TO DO:
In the entries below, find the line with "The width and height of the screenshot is (978, 1232)." and the line with "Toggle visibility of". Reproduce those two lines and every line between them exactly, and nothing more.

GIVEN DATA:
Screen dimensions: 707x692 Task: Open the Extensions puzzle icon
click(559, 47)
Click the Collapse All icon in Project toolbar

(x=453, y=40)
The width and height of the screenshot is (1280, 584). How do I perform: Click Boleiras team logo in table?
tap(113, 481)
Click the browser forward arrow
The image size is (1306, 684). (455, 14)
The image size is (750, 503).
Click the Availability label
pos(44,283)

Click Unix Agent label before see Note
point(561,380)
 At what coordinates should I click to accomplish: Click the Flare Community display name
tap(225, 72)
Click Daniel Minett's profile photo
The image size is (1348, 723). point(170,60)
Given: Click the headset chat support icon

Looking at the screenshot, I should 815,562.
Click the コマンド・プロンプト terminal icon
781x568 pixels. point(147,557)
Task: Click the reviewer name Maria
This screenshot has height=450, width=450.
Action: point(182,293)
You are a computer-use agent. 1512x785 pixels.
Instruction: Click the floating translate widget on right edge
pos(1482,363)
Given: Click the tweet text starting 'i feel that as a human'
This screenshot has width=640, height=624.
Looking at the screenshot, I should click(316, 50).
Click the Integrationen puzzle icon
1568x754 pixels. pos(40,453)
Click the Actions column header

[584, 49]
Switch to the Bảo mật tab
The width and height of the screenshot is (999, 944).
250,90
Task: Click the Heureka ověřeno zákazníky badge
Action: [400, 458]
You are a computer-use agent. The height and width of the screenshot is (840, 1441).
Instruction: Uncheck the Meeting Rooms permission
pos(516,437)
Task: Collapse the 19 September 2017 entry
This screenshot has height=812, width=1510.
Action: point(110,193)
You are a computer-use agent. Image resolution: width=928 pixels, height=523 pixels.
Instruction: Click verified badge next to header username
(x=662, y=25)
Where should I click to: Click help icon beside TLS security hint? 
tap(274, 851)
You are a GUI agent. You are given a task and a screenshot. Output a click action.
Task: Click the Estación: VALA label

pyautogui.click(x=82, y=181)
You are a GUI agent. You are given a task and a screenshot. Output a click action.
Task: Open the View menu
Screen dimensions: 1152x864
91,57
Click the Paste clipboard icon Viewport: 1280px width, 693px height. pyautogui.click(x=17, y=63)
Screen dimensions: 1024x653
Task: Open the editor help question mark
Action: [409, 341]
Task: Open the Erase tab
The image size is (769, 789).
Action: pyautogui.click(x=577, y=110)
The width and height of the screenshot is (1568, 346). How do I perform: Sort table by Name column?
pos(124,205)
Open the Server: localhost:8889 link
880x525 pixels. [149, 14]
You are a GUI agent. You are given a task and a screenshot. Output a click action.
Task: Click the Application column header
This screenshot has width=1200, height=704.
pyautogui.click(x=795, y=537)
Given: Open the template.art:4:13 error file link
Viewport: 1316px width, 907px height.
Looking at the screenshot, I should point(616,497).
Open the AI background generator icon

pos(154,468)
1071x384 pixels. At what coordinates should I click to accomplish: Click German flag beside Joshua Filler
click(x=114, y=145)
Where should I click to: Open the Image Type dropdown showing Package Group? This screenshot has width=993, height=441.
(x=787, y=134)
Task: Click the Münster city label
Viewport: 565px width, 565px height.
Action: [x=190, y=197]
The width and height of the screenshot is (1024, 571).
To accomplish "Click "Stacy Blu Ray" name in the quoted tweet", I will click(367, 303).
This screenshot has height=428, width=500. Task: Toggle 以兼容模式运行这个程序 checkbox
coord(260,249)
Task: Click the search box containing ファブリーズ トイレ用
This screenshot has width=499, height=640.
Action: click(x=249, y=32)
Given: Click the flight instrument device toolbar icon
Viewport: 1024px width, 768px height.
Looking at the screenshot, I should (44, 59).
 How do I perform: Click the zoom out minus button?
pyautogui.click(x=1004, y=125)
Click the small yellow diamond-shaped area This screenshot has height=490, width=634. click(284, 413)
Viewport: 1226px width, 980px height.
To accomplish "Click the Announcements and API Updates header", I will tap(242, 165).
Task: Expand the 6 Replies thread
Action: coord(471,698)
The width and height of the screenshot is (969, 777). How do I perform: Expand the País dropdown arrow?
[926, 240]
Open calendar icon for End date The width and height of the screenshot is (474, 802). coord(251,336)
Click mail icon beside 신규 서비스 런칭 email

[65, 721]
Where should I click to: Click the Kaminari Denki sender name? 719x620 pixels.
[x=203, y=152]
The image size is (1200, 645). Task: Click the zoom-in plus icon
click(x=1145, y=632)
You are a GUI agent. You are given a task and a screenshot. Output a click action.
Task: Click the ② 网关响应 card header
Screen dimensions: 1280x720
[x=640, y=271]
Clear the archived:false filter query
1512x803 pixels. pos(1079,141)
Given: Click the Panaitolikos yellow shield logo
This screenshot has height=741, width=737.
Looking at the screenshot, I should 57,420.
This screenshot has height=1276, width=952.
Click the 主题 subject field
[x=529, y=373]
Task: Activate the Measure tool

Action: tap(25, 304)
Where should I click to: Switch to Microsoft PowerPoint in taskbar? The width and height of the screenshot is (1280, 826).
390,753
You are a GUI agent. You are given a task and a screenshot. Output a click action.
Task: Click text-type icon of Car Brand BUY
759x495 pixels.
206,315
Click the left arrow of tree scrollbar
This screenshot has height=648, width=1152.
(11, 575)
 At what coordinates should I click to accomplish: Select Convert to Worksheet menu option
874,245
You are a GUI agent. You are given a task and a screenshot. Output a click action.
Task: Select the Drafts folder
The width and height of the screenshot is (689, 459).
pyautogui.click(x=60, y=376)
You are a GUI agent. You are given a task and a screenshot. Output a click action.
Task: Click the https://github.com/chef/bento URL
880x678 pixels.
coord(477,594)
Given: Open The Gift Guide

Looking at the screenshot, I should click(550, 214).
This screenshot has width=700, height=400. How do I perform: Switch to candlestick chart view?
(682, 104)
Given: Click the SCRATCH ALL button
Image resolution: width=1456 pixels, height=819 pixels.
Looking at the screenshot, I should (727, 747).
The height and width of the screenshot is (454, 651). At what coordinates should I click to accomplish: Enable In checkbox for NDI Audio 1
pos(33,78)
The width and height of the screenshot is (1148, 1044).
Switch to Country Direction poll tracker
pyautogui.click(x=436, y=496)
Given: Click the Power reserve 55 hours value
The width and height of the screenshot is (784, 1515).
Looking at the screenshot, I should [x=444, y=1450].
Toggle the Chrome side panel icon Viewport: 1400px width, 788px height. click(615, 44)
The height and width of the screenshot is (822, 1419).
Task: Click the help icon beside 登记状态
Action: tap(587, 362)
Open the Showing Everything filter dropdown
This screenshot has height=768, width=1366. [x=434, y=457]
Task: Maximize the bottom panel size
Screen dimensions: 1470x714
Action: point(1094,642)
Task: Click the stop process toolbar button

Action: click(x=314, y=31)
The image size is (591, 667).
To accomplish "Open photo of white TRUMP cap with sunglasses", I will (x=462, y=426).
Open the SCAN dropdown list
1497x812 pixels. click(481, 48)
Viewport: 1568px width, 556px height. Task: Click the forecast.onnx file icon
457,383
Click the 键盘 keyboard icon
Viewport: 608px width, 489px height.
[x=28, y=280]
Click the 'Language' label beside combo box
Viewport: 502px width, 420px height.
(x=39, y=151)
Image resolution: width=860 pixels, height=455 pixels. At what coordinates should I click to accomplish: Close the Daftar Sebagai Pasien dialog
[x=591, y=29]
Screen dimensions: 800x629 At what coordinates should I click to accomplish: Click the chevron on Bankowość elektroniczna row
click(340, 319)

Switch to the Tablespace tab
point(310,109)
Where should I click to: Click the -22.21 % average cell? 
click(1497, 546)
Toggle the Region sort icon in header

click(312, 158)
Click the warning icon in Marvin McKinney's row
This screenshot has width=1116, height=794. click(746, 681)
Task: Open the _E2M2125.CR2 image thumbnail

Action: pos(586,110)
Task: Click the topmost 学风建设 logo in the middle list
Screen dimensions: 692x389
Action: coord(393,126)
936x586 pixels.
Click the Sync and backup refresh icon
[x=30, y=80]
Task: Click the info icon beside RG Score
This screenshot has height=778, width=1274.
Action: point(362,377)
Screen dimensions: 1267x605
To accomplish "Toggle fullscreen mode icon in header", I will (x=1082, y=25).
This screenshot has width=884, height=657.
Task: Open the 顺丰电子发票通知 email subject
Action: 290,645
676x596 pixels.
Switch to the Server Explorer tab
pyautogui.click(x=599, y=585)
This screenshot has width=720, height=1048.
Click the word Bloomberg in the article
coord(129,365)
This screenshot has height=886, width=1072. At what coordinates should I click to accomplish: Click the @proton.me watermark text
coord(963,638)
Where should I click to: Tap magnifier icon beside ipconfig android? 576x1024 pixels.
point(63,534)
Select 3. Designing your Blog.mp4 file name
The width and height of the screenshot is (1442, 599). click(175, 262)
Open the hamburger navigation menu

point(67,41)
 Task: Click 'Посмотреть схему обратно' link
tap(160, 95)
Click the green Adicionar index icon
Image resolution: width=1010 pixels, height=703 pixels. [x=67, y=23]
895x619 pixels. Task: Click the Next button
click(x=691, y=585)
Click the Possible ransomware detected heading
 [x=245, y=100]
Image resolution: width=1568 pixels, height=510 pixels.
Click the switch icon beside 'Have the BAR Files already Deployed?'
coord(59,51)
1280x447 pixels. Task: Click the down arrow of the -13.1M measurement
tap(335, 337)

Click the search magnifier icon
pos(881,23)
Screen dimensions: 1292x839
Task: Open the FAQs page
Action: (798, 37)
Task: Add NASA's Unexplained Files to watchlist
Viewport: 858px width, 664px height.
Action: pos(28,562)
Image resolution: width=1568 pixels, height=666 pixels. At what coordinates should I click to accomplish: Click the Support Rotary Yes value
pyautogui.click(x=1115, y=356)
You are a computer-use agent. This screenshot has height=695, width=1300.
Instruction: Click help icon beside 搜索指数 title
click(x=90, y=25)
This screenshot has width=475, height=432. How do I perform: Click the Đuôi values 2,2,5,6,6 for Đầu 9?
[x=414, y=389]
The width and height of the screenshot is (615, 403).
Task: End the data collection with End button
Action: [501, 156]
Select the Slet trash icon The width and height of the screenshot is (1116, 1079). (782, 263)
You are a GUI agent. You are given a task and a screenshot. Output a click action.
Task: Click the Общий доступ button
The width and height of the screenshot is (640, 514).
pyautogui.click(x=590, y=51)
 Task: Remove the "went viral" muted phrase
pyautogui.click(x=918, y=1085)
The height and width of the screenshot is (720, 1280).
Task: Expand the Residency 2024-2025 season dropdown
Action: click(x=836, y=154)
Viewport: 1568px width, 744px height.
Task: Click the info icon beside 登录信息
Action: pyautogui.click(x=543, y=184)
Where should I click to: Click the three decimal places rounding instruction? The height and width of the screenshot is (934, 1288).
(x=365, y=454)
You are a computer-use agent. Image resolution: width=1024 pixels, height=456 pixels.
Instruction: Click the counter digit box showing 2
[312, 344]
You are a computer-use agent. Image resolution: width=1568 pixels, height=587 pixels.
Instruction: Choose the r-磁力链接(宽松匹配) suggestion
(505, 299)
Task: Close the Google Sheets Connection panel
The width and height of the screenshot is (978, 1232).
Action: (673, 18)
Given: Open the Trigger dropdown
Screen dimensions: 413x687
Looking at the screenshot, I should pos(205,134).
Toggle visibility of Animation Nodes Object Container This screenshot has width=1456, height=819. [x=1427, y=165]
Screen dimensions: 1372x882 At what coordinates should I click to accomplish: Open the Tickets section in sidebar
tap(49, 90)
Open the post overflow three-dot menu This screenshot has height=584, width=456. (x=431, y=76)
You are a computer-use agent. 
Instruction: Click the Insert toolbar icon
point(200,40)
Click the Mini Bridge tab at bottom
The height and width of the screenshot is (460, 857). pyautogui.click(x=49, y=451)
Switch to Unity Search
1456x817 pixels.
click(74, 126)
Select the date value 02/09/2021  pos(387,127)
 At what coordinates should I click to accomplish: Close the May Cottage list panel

WRITTEN SOLUTION:
The width and height of the screenshot is (978, 1232).
Action: (673, 18)
Given: Open the Trigger dropdown
Screen dimensions: 413x687
Looking at the screenshot, I should pos(205,134).
Toggle visibility of Animation Nodes Object Container This screenshot has width=1456, height=819. [x=1427, y=165]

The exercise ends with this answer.